95% exaggeration. Here is reality:

  • yeah you need main class coz it’s OO-language. Though, not required anymore, which should’ve been done once Java got scrip language capabilities (jshell) back in JDK 9. But as of today not required anymore
  • imports exist in most if not all languages. Gotta be insane writing them manually in 2010 let alone 2024
  • installing Java runtime (JRE) is as simple as installing any app. Though for installing JDK you need 5 mins for setting PATH. Think about JDK as like TSC or Webpack and JRE as a Browser. I’d argue installing and configuring JDK is simpler than TSC or Webpack
  • Unless you doing some non-trivial multi-threading your stack trace will tell you exactly where is your NPE. You gotta be as blind as my teammates to spend more than 1 minutes to find where it is coz it literally tells you file and line numer where Exception occurred
  • I mean, yeah if you use IDE from 2000 it will look like it.
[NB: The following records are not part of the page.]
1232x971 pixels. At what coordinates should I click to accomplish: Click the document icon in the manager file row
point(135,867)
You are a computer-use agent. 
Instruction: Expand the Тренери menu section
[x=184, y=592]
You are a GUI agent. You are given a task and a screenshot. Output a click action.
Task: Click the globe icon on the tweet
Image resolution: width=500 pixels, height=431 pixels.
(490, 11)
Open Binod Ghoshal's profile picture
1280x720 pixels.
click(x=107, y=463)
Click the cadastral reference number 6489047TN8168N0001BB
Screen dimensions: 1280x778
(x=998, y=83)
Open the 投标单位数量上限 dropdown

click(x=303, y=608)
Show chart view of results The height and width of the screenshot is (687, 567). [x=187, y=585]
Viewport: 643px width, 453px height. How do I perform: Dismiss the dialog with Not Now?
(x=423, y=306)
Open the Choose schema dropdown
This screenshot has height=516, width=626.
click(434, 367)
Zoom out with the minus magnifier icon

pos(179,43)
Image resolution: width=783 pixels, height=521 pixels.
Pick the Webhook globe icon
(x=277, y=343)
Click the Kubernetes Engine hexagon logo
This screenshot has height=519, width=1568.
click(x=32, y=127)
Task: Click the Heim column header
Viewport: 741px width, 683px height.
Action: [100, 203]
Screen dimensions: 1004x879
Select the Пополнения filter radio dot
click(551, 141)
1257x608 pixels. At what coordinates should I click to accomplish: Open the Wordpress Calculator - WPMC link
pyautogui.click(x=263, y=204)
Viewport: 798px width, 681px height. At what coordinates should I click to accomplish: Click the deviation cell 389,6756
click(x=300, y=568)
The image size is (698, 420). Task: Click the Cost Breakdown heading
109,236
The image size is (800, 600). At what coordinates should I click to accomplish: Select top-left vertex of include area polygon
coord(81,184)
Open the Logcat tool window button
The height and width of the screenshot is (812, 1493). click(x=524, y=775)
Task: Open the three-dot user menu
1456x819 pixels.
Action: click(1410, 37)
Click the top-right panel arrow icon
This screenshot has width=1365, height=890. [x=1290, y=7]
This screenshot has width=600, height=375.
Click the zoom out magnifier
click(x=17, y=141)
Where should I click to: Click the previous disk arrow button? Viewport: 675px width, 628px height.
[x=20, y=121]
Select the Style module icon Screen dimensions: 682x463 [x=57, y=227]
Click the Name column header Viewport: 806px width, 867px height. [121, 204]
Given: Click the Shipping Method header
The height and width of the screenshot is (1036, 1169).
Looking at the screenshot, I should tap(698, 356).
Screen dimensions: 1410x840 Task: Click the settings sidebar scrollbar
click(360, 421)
IntelliJ looks modern, though I don’t like the fact latest versions look like VSCode
  • I hardly reach 3G of deps from all 10 projects I have on my workstation.
  • IDK what anon means by ecosystem here, Java ecosystem is quite standard across the board. JDK(std lib), Maven/Gradle(deps, build, publishing), Spring Framework (all sorts of blueprints and solutions to standard app level problems), Hibernate/JPA (ORM), JUnit+Mockito (testing). These are tools and libs used in 90% of projects I worked on. Of course there will be more depending on project needs. Layers? It’s not like language imposes any layers whatsoever. It’s just common practice to have 3-4 layers and some glue in-between.
  • don’t do GUI in Java it sucks and will suck until Java gets string interpolation. Hopefully soon
  • concurrency is actually the only thing which is really bloated in Java. Which will change with next LTS version if I remember correctly. And it’s not that hard if you actually read the f manual and not just “try and hope”. Again it will become much more efficient and easier to follow soon. As of now - yeah, not trivial. But people mostly prematurely optimize, so karma
  • Java is kinda have 20 ways to do same thing but actually no. Java built with idea of providing simple building blocks. Then it provides more specific API built on top of those building blocks. It allows to have API which solves typical problems and provides capability to solve custom problems with those building blocks. People often confuse this as many ways to do one thing but it’s like saying “I can have byte array why I need string data type”. Those are different levels of abstraction

Edit: typos

[-] rumba@lemmy.zip 19 points 1 day ago

95% exaggeration if he is a real programmer.

If he just tried to walk into Java knowing nothing or maybe PHP, and refused to RTFA, he might experience about 30% to 40% of that I just trying to do everything wrong.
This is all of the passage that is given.